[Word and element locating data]
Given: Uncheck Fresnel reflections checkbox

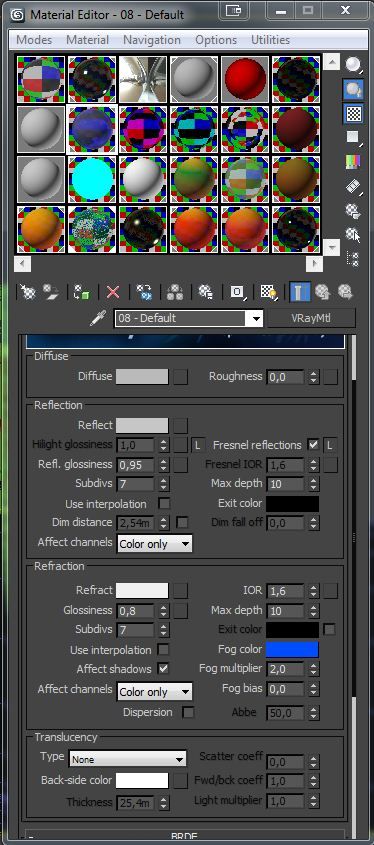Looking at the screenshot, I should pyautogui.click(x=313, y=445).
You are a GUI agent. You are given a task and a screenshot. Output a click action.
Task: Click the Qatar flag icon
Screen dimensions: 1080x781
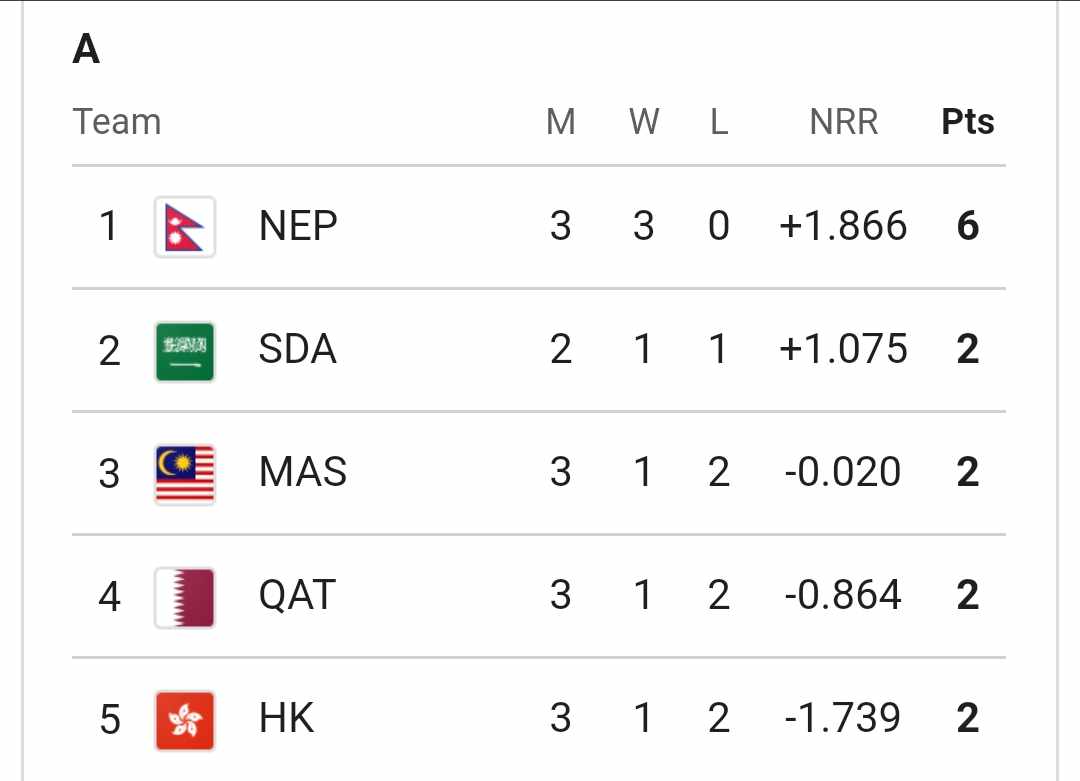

--

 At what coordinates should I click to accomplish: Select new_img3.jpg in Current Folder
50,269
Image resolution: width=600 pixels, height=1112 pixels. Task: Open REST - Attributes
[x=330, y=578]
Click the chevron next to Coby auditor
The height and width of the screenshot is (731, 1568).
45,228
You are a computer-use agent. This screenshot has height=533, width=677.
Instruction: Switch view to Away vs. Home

Your instructions: Resize the answers in the lines from the line with "Click the chevron next to Coby auditor" up to and including the line with "Instruction: Switch view to Away vs. Home" by multiplying every coordinate in them by 0.45 and rounding to whole numbers, with halves rounded up. Give only those lines again, with the requests and every other number left as they are.

Response:
Click the chevron next to Coby auditor
The height and width of the screenshot is (731, 1568).
20,103
You are a computer-use agent. This screenshot has height=533, width=677.
Instruction: Switch view to Away vs. Home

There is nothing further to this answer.